- WHAT YOU SHOULD DO -
Can you copy every line of the records below word for word, leaving the pictures out of your answer?

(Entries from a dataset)
◇ ◇ ◇ ◇
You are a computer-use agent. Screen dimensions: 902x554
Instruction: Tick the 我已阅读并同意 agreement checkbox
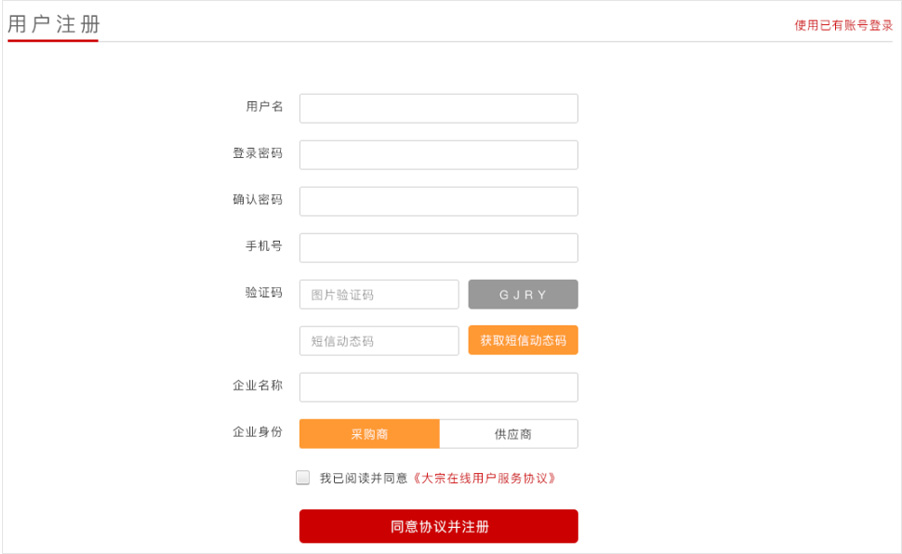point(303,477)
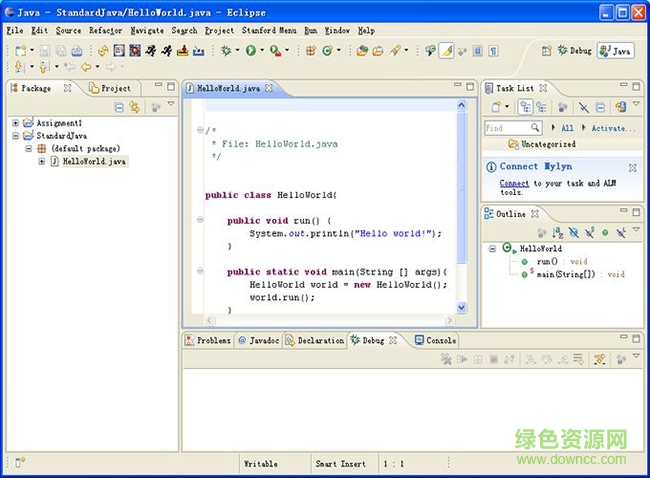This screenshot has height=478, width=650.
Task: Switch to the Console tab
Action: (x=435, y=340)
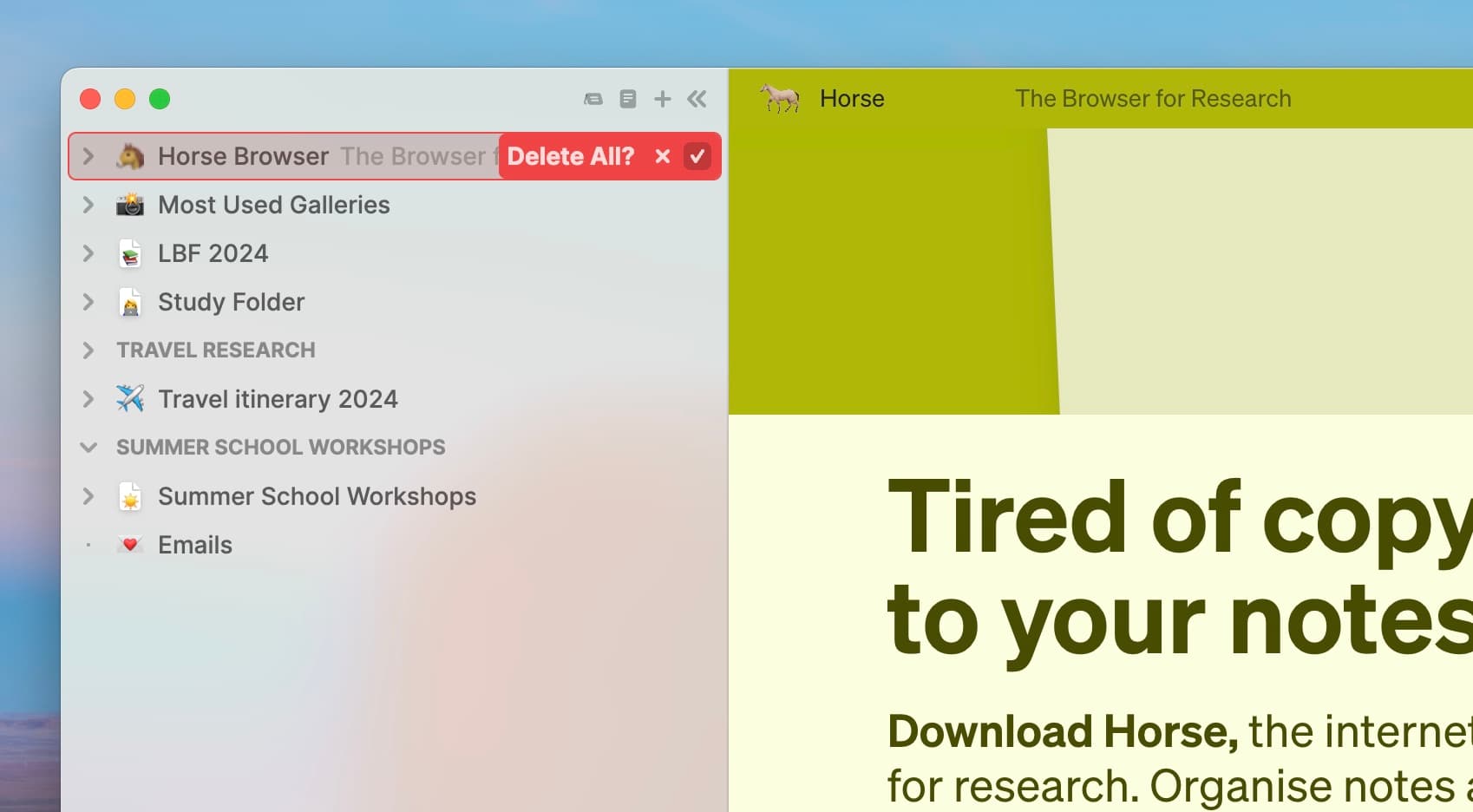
◇ ◇ ◇ ◇
- SOLUTION TO THIS TASK -
You are a computer-use agent. Screen dimensions: 902x554
Instruction: Tick the 我已阅读并同意 agreement checkbox
point(303,477)
This screenshot has height=478, width=650.
Task: Switch to the Console tab
Action: (x=435, y=340)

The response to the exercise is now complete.